- Data for this task:
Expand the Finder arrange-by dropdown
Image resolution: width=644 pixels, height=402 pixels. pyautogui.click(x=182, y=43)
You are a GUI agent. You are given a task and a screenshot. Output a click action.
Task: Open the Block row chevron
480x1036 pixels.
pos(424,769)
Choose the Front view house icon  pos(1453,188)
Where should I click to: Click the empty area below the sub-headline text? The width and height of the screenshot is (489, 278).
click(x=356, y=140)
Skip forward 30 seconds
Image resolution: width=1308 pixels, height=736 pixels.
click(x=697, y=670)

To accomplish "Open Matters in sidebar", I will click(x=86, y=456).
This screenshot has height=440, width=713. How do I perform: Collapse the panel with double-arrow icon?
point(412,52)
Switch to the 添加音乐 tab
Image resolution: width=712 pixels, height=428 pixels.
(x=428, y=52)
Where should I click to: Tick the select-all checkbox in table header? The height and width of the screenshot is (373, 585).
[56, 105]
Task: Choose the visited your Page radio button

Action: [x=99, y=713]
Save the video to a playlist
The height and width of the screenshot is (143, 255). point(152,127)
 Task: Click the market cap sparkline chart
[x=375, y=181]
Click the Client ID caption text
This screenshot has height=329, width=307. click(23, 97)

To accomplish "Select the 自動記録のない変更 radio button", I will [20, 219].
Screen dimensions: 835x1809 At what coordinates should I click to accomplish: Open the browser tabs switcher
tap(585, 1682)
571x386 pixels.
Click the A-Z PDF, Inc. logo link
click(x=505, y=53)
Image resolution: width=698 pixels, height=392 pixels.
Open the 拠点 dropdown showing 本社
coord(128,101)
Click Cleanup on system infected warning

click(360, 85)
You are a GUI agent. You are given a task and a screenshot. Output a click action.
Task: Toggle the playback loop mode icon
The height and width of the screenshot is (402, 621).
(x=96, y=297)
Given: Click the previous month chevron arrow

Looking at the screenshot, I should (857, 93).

- Written instruction:
Please put the records above into a Markdown table with two columns, Row and Record line, numbering each row and leaving out blank lines.

- Response to the exercise:
| Row | Record line |
|---|---|
| 1 | Expand the Finder arrange-by dropdown |
| 2 | Image resolution: width=644 pixels, height=402 pixels. pyautogui.click(x=182, y=43) |
| 3 | You are a GUI agent. You are given a task and a screenshot. Output a click action. |
| 4 | Task: Open the Block row chevron |
| 5 | 480x1036 pixels. |
| 6 | pos(424,769) |
| 7 | Choose the Front view house icon  pos(1453,188) |
| 8 | Where should I click to: Click the empty area below the sub-headline text? The width and height of the screenshot is (489, 278). |
| 9 | click(x=356, y=140) |
| 10 | Skip forward 30 seconds |
| 11 | Image resolution: width=1308 pixels, height=736 pixels. |
| 12 | click(x=697, y=670) |
| 13 | To accomplish "Open Matters in sidebar", I will click(x=86, y=456). |
| 14 | This screenshot has height=440, width=713. How do I perform: Collapse the panel with double-arrow icon? |
| 15 | point(412,52) |
| 16 | Switch to the 添加音乐 tab |
| 17 | Image resolution: width=712 pixels, height=428 pixels. |
| 18 | (x=428, y=52) |
| 19 | Where should I click to: Tick the select-all checkbox in table header? The height and width of the screenshot is (373, 585). |
| 20 | [56, 105] |
| 21 | Task: Choose the visited your Page radio button |
| 22 | Action: [x=99, y=713] |
| 23 | Save the video to a playlist |
| 24 | The height and width of the screenshot is (143, 255). point(152,127) |
| 25 |  Task: Click the market cap sparkline chart |
| 26 | [x=375, y=181] |
| 27 | Click the Client ID caption text |
| 28 | This screenshot has height=329, width=307. click(23, 97) |
| 29 | To accomplish "Select the 自動記録のない変更 radio button", I will [20, 219]. |
| 30 | Screen dimensions: 835x1809 At what coordinates should I click to accomplish: Open the browser tabs switcher |
| 31 | tap(585, 1682) |
| 32 | 571x386 pixels. |
| 33 | Click the A-Z PDF, Inc. logo link |
| 34 | click(x=505, y=53) |
| 35 | Image resolution: width=698 pixels, height=392 pixels. |
| 36 | Open the 拠点 dropdown showing 本社 |
| 37 | coord(128,101) |
| 38 | Click Cleanup on system infected warning |
| 39 | click(360, 85) |
| 40 | You are a GUI agent. You are given a task and a screenshot. Output a click action. |
| 41 | Task: Toggle the playback loop mode icon |
| 42 | The height and width of the screenshot is (402, 621). |
| 43 | (x=96, y=297) |
| 44 | Given: Click the previous month chevron arrow |
| 45 | Looking at the screenshot, I should (857, 93). |